:: SOURCE DOCUMENT

Most importantly, a strong correlation exists between the agronomic efficacy of a treatment and its “recognizability” by the model. The silicon-based treatment, which yielded the most substantial recovery in grain yield, also produced the most distinct spectral phenotype, resulting in near-perfect classification metrics. This alignment suggests that the deep learning model is not merely recognizing arbitrary patterns but is sensitive to the underlying physiological health of the crop, which is ultimately reflected in yield. The confusion between control and stressed plants indicates a limitation and an opportunity: future work should involve more severe or longer-duration stress gradients to create more distinct spectral separability, or incorporate temporal sequences of unmanned drone flights to capture the dynamics of stress progression.

::::

> STATED EXERCISE A:
Answer these questions about the passage on crop treatments:
(i) Which treatment yielded the most substantial recovery in grain yield?
(ii) According to the passage, what did the confusion between control and stressed plants indicate?
(iii) Future work could incorporate temporal sequences of what kind of flights?
The passage on crop treatments and the rows are unrelated to each other.

:: DATA ROWS

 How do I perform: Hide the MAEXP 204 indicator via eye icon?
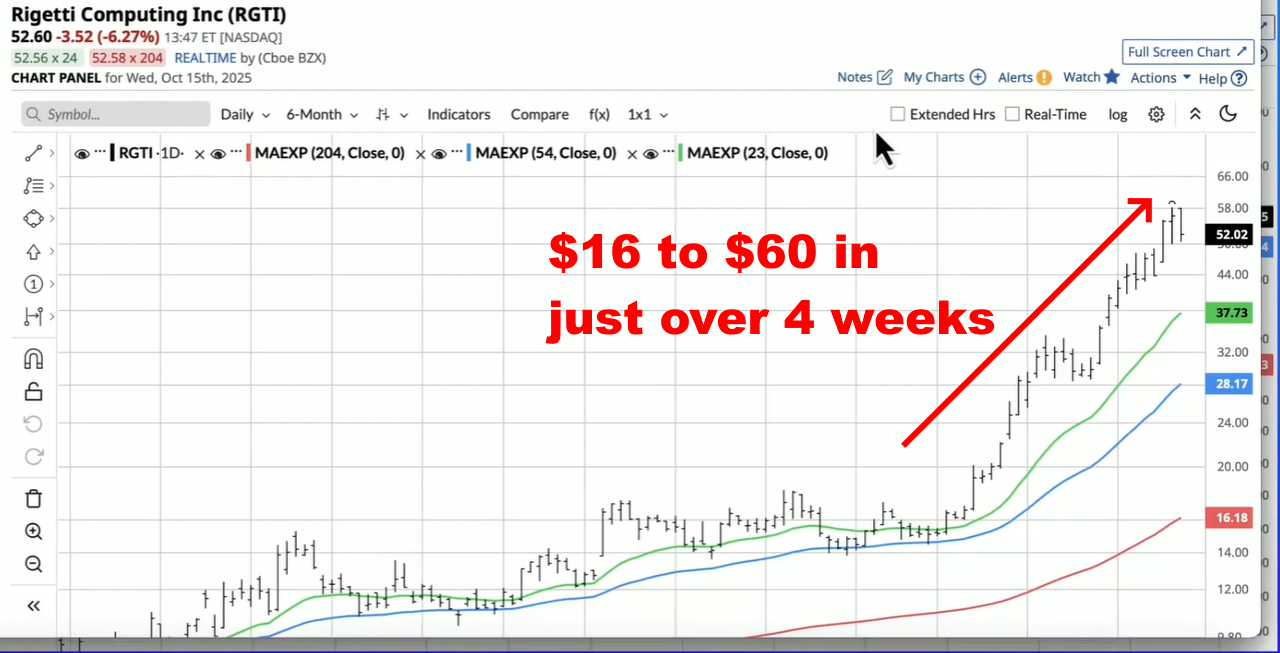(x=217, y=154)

::::
:: DATA ROWS

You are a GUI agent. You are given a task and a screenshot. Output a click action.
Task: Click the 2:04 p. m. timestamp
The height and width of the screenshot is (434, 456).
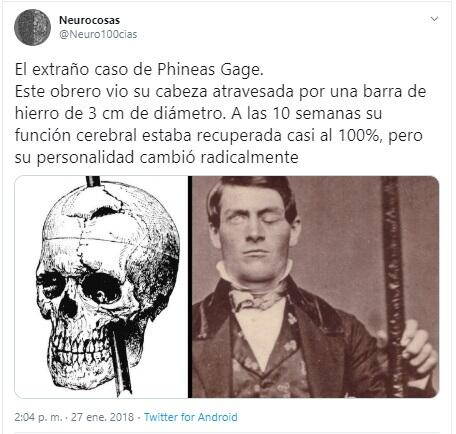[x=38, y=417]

::::
:: DATA ROWS

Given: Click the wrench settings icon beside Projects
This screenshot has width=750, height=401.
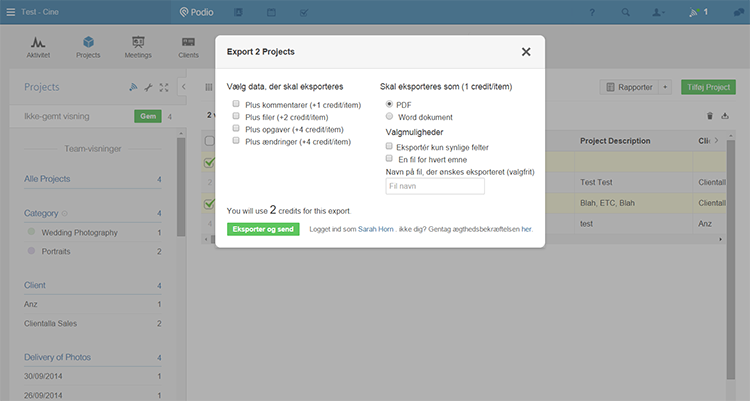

::::

> STATED EXERCISE B: Please write out the rows again, starting with the line that contains "You are a GUI" and going on through the line that contains "[x=38, y=417]", and add 30 to each coordinate in the answers. Leave the pictures out.

> RESULT A:
(i) The silicon-based treatment
(ii) A limitation and an opportunity
(iii) Unmanned drone flights

> RESULT B:
You are a GUI agent. You are given a task and a screenshot. Output a click action.
Task: Click the 2:04 p. m. timestamp
The height and width of the screenshot is (434, 456).
[x=68, y=447]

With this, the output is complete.